Android App Feature Extraction: A review of approaches for malware and app similarity detection
Simon Torka, Sahin Albayrak
TL;DR
The paper surveys Android malware, clone, and functional similarity detection literature from 2002 to 2022, catalogs data sources, feature extraction toolchains, and extractable features, and identifies a critical lack of publicly available, universal interdisciplinary datasets. It proposes guidelines and a schematic workflow for creating a comprehensive dataset that harmonizes APK- and app-store–derived features across domains, enabling reproducibility and cross-disciplinary collaboration. The authors argue that such a dataset would enable robust validation, foster synergy between malware, clone, and similarity research, and support practical risk mitigation and app-recommendation systems.
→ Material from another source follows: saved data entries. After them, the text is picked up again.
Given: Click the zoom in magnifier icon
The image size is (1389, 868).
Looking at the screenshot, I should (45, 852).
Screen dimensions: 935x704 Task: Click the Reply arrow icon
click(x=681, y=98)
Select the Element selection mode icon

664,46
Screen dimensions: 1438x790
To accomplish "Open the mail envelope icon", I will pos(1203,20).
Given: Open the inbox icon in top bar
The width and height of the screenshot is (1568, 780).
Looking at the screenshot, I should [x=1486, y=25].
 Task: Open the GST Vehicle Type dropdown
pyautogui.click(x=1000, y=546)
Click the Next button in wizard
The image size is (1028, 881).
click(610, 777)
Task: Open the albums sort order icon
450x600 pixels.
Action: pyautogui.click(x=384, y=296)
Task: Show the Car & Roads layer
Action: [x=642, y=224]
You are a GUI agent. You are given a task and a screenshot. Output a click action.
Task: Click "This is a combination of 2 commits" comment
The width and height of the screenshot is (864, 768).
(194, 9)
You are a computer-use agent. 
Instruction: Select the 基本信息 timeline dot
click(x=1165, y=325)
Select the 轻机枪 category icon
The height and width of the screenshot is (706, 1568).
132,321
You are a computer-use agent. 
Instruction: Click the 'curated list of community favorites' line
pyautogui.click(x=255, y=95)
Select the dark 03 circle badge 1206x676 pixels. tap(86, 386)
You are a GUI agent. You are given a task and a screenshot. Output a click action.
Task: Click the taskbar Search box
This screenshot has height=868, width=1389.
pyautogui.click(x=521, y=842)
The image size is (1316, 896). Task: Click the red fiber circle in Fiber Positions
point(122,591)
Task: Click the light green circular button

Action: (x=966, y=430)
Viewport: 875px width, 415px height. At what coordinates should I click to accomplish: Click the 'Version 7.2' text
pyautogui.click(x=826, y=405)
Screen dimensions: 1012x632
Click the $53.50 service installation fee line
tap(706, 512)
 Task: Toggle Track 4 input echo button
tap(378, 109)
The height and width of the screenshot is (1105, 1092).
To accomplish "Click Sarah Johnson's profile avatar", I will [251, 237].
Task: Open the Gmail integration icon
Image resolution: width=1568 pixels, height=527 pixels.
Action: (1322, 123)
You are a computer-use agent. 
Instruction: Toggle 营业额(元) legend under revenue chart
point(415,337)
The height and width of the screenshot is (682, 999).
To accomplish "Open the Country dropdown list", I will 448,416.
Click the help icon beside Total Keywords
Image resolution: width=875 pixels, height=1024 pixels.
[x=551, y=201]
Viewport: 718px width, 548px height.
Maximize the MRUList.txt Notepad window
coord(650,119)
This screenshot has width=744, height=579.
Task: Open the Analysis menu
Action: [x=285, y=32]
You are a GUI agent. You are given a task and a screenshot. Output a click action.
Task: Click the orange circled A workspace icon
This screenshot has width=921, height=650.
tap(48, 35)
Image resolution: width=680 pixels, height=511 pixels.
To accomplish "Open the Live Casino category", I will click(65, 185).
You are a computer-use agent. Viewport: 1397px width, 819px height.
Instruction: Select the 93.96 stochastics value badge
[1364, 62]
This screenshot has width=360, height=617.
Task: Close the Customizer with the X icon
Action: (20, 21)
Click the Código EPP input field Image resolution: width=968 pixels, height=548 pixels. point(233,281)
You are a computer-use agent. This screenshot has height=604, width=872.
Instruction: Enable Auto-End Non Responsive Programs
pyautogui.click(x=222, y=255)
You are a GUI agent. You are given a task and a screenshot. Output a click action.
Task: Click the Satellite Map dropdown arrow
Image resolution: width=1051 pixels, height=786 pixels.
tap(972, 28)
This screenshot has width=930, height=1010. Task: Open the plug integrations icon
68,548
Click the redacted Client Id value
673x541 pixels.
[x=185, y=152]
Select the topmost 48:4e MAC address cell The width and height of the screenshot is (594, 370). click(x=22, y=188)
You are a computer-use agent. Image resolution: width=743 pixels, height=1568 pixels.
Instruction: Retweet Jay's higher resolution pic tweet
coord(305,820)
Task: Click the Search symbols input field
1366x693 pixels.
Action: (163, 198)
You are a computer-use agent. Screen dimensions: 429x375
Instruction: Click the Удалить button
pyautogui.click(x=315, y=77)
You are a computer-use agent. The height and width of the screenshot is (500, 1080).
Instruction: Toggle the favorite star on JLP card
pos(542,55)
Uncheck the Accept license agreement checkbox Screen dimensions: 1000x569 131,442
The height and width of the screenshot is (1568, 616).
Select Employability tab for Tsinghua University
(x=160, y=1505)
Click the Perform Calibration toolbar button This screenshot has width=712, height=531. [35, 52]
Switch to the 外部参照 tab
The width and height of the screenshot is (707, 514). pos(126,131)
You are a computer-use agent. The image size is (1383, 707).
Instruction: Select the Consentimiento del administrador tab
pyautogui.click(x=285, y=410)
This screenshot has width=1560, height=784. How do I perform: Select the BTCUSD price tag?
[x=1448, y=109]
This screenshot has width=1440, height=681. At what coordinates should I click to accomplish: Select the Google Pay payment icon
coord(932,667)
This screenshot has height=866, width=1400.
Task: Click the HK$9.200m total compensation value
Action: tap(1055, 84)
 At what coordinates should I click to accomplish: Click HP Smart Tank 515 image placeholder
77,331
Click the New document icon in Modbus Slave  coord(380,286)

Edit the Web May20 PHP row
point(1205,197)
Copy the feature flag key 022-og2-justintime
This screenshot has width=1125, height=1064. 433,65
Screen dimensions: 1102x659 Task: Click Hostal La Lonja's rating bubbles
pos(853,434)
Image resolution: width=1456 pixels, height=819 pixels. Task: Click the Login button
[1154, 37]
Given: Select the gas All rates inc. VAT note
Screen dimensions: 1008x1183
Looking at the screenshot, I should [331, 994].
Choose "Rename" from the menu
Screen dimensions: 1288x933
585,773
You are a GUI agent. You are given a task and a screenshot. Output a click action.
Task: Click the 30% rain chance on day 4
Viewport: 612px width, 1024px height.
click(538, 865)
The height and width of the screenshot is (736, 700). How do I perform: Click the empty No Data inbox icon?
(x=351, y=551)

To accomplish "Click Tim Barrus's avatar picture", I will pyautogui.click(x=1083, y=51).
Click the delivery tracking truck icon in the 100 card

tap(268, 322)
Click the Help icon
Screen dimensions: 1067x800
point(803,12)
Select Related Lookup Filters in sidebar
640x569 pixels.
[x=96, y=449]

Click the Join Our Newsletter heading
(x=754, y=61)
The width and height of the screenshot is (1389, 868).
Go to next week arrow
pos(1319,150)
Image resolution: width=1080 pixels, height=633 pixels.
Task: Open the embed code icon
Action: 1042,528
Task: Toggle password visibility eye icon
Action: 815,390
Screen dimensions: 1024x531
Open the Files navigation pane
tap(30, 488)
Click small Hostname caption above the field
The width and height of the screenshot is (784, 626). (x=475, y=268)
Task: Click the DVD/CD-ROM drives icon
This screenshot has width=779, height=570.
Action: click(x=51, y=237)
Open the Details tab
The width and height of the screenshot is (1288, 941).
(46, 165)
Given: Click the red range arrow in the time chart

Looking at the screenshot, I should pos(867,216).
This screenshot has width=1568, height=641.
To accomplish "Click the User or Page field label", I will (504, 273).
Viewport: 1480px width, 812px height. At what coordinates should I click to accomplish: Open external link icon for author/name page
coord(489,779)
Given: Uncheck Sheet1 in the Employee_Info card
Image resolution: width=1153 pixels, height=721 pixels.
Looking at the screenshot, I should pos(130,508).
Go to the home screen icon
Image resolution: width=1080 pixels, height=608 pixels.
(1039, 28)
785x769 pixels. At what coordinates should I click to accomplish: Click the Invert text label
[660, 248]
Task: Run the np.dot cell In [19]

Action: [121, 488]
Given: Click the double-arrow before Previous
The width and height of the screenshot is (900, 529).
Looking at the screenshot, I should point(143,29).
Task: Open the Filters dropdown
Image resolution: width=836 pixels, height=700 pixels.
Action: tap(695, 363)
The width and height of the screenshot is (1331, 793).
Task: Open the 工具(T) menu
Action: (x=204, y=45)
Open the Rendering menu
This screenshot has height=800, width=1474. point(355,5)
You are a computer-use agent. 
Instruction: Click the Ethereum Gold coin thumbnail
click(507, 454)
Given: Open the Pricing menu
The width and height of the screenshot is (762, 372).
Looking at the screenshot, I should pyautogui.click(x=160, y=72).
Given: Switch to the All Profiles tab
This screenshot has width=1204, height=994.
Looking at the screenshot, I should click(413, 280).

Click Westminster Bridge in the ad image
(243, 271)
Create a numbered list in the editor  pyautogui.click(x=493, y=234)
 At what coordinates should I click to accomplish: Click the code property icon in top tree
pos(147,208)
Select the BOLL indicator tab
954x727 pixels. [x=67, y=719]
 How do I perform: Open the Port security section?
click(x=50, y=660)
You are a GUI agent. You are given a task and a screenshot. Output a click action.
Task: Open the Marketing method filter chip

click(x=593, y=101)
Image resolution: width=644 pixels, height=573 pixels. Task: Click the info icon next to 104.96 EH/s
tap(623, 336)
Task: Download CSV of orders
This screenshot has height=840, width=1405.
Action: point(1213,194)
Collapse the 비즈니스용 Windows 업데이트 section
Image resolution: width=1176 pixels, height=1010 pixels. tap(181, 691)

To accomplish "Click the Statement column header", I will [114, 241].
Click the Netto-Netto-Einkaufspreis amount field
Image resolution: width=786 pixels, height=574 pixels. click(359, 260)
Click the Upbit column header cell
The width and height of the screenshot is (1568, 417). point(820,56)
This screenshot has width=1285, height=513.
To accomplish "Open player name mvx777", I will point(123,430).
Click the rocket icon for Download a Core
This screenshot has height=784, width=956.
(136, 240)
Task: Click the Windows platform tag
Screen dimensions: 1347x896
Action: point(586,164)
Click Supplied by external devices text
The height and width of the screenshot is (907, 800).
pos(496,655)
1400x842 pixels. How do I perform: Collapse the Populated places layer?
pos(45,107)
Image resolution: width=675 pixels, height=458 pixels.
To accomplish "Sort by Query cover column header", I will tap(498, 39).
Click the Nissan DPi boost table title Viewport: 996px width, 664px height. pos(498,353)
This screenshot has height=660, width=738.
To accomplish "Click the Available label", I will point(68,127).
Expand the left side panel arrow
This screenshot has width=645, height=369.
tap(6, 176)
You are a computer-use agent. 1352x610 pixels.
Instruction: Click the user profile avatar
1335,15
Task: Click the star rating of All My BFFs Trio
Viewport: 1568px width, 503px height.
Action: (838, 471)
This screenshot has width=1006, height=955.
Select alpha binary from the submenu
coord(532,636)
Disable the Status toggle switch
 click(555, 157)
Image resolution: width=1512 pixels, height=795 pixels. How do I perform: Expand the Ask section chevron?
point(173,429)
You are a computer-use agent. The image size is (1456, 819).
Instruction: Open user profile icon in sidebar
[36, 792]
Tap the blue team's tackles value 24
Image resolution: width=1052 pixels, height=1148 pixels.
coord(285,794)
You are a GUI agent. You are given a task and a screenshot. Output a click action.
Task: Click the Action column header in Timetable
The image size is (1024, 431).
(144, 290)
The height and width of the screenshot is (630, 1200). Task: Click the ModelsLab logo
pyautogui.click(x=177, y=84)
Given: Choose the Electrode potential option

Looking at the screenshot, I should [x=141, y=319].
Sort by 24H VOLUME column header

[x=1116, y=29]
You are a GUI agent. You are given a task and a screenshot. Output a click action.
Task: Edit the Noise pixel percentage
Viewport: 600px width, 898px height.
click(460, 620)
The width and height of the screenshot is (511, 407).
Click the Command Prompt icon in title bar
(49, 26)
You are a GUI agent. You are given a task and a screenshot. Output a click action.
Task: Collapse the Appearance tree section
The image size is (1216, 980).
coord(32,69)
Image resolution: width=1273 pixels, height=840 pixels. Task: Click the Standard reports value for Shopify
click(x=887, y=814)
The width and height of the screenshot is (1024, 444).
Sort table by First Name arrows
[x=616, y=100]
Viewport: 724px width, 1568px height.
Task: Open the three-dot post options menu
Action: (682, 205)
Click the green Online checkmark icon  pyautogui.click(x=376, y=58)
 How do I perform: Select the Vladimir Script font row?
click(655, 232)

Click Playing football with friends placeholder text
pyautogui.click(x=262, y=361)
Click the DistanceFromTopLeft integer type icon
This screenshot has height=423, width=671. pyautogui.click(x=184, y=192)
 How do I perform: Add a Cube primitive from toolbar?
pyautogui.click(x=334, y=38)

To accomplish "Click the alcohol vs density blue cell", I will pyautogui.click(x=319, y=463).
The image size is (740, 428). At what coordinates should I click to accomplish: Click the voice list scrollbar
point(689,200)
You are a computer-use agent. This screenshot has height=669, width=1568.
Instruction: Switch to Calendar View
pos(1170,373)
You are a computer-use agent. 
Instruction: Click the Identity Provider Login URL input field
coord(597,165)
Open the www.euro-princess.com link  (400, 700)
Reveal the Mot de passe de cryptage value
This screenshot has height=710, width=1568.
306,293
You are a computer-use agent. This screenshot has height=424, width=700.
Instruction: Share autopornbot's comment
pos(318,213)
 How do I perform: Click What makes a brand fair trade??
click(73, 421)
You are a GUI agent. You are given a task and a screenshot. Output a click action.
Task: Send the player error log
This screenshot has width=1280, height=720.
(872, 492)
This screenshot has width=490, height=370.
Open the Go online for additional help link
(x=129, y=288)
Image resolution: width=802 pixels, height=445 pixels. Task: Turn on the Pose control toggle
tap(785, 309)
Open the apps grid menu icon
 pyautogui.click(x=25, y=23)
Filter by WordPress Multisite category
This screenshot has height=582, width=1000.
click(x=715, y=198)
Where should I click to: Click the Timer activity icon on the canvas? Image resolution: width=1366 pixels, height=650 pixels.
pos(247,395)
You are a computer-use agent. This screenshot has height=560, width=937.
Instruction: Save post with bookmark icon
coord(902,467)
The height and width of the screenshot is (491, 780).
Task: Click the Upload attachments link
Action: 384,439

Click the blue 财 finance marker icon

The work emphasizes open data practices and careful documentation to enhance reproducibility, with attention to human factors in security decisions and multi-label app classifications. Overall, the paper lays the groundwork for a publicly accessible resource that could accelerate Android security research and improve user protection through cross-domain insights.
Abstract
This paper reviews work published between 2002 and 2022 in the fields of Android malware, clone, and similarity detection. It examines the data sources, tools, and features used in existing research and identifies the need for a comprehensive, cross-domain dataset to facilitate interdisciplinary collaboration and the exploitation of synergies between different research areas. Furthermore, it shows that many research papers do not publish the dataset or a description of how it was created, making it difficult to reproduce or compare the results. The paper highlights the necessity for a dataset that is accessible, well-documented, and suitable for a range of applications. Guidelines are provided for this purpose, along with a schematic method for creating the dataset.